Look through the material below and show every line with the word "agent".
┄┄┄┄┄┄┄┄┄┄
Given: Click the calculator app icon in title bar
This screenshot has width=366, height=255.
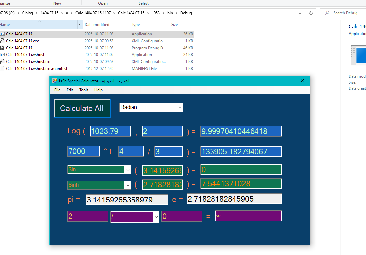Looking at the screenshot, I should pos(55,81).
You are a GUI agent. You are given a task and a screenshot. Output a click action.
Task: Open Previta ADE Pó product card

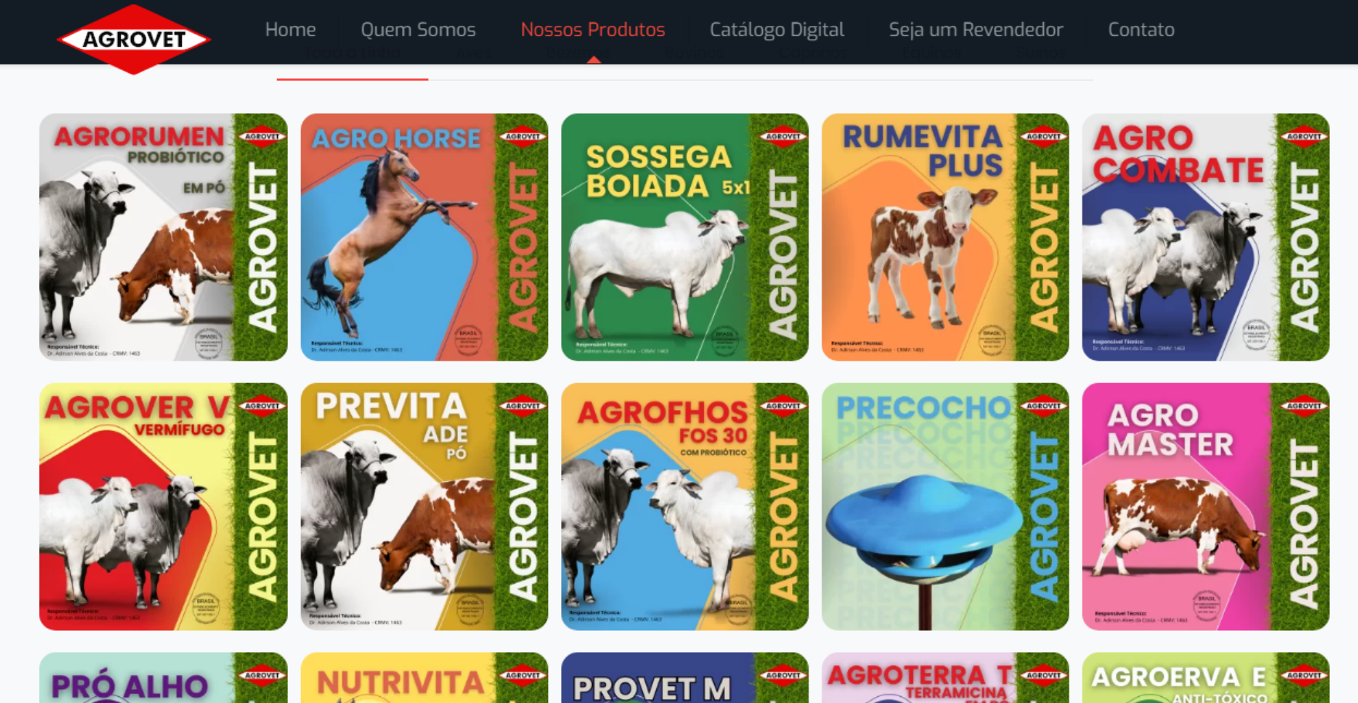(424, 507)
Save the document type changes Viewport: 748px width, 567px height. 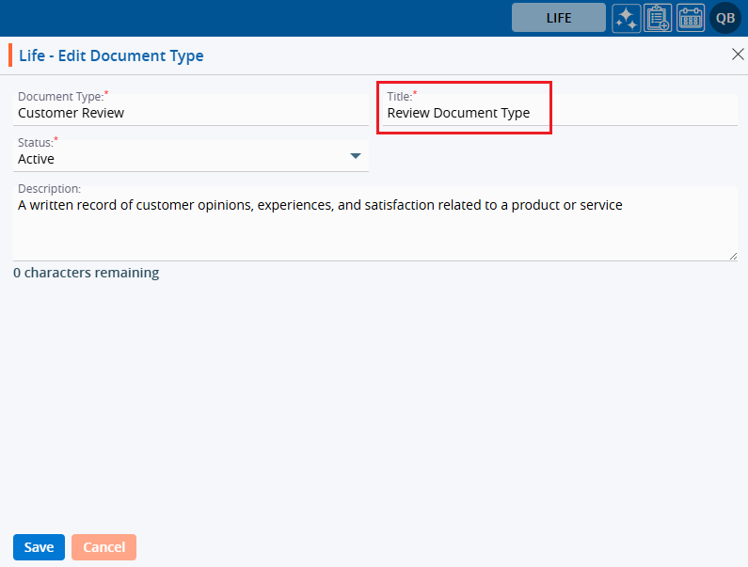point(39,547)
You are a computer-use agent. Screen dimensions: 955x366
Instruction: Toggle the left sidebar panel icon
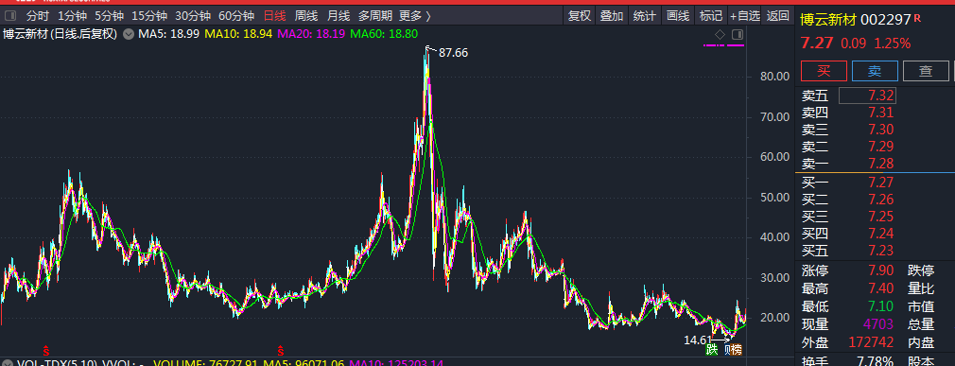point(9,16)
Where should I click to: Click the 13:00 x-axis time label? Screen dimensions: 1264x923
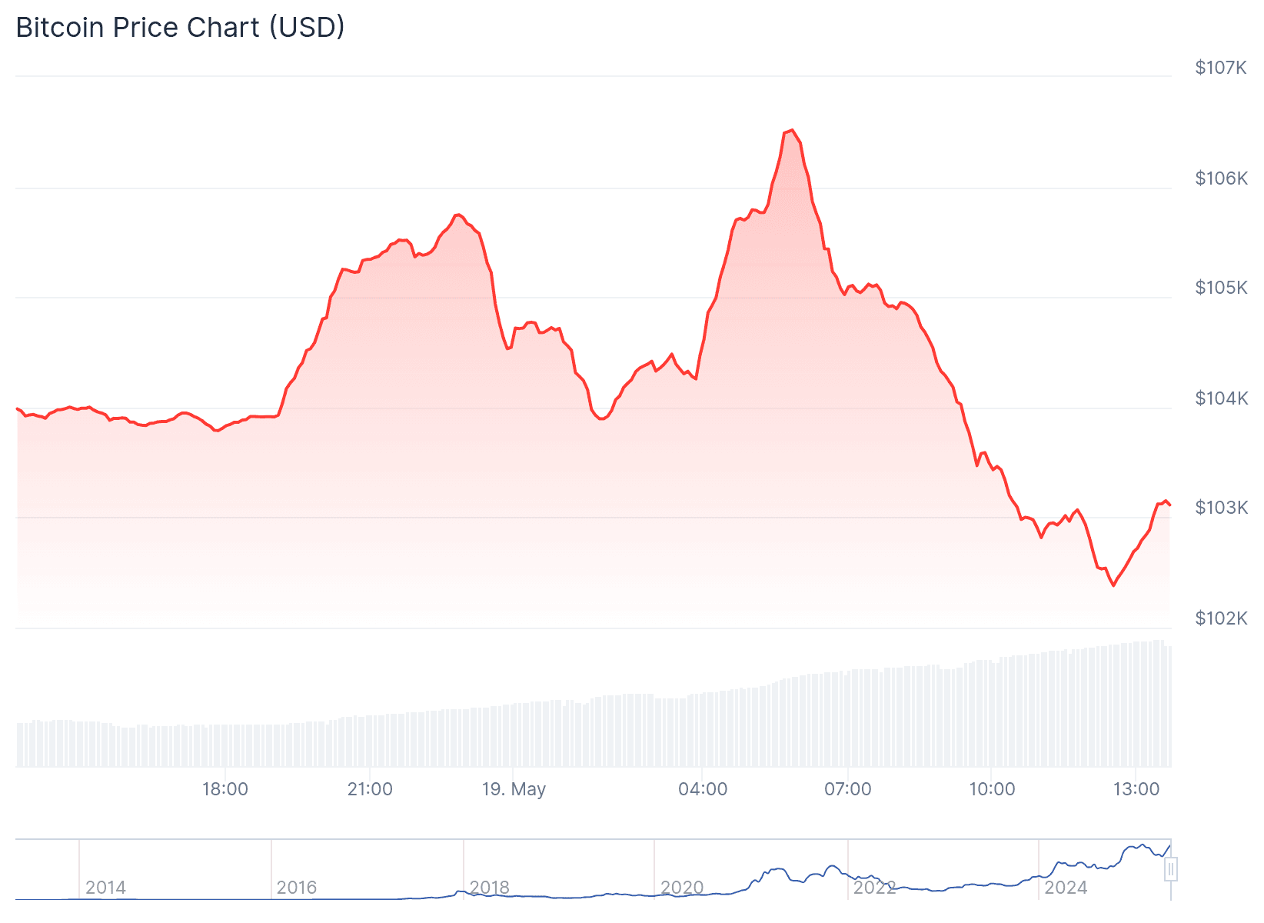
┄┄┄┄┄┄┄┄┄┄
**ANSWER FOR THE TASK**
You are a GUI agent. You are given a task and a screenshot. Output a click action.
You are a computer-use agent. Screen dimensions: 955x366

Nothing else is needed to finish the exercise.